Holbrook noted that many patients entering radiopharmaceutical trials may have exhausted conventional treatment options and may be very sick by the time they are screened. As a result, patients may need to drop out or be rescheduled unexpectedly.
Early-phase manufacturing can also be less predictable than commercial production because final scaled-up procedures may still be under development. This can lead to higher manufacturing failure risk earlier in development, before processes are fully optimized and validated.
For radiopharmaceuticals, these clinical and manufacturing variables are closely connected. A delayed patient visit, failed batch or shipping disruption can have greater consequences when the product has a short shelf life and is decaying in real time.
The Future of Radiopharmaceutical Networks
Despite these challenges, Holbrook said the radiopharmaceutical field has an important advantage: much of the long-lead infrastructure already exists.
Nuclear medicine is a well-established modality, and many regions already have radiopharmacy networks, trained personnel and regulatory frameworks that can support diagnostic and therapeutic radiopharmaceuticals. Radioiodine therapy for thyroid cancer, for example, has long been handled through established radiopharmacy and logistics systems.

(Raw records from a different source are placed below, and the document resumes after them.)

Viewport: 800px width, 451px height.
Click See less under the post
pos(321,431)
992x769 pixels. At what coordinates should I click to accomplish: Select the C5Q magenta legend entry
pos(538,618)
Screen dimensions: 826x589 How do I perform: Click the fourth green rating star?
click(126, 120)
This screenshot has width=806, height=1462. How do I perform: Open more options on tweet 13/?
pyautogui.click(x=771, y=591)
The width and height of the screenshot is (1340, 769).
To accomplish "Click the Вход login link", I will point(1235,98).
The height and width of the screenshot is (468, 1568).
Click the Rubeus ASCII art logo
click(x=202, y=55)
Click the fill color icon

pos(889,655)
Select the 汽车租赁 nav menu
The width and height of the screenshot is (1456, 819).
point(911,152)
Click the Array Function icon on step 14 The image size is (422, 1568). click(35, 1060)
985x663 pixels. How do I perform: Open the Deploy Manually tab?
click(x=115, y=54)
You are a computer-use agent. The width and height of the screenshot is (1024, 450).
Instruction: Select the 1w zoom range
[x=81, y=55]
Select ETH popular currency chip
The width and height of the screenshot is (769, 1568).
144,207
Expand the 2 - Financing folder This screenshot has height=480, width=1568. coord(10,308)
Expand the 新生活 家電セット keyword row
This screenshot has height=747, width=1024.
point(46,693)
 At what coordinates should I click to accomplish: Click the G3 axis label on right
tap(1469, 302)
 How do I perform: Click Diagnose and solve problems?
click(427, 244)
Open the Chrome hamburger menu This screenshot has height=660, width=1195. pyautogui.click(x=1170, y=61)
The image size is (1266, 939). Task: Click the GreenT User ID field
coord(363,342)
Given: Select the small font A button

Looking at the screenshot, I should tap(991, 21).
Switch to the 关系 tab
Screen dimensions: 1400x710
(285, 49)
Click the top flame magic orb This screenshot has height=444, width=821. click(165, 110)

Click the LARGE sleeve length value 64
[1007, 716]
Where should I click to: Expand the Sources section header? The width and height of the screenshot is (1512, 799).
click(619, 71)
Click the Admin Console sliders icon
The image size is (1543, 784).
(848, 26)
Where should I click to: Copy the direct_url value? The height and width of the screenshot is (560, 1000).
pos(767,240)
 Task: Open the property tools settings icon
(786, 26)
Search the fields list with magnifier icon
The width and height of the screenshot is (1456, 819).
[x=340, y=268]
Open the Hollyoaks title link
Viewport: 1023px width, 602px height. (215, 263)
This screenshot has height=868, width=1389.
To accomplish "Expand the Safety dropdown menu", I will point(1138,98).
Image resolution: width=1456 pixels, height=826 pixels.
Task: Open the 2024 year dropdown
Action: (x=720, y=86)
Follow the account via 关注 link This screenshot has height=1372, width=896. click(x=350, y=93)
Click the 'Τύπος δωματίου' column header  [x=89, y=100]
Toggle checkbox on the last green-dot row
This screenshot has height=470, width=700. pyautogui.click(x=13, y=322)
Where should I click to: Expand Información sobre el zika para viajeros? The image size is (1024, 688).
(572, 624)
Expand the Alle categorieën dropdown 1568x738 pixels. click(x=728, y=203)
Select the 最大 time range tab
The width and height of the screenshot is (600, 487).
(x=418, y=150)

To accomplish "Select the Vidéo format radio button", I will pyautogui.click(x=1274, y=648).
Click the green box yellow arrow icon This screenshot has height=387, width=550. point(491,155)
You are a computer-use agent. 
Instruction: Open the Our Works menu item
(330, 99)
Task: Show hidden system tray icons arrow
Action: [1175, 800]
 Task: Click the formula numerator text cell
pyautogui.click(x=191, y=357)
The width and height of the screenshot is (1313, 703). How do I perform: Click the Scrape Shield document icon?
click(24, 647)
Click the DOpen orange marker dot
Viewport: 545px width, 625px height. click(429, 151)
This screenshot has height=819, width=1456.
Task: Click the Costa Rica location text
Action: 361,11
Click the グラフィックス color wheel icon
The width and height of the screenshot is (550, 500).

“I don’t think it’ll be a huge lift,” Holbrook said. “There are some nuances. There may be some additional pieces of equipment, for example, that might be needed, but I think a lot of the expertise is in place.”
As radioligand therapy becomes more personalized, radiopharmacy networks may play an even larger role. Patient-specific dosing could require pharmacy-level capabilities, state-specific licensing and facilities equipped to prepare and distribute individualized radiopharmaceutical products.
For the next wave of precision radiopharmaceuticals, success will depend not only on finding the right target or radionuclide, but also on building the manufacturing and distribution networks needed to deliver these therapies consistently.
As companies like Ratio Therapeutics advance FAP-targeted programs and other solid tumor radiopharmaceuticals, the field’s future will be shaped as much by logistics and regional infrastructure as by radiochemistry itself.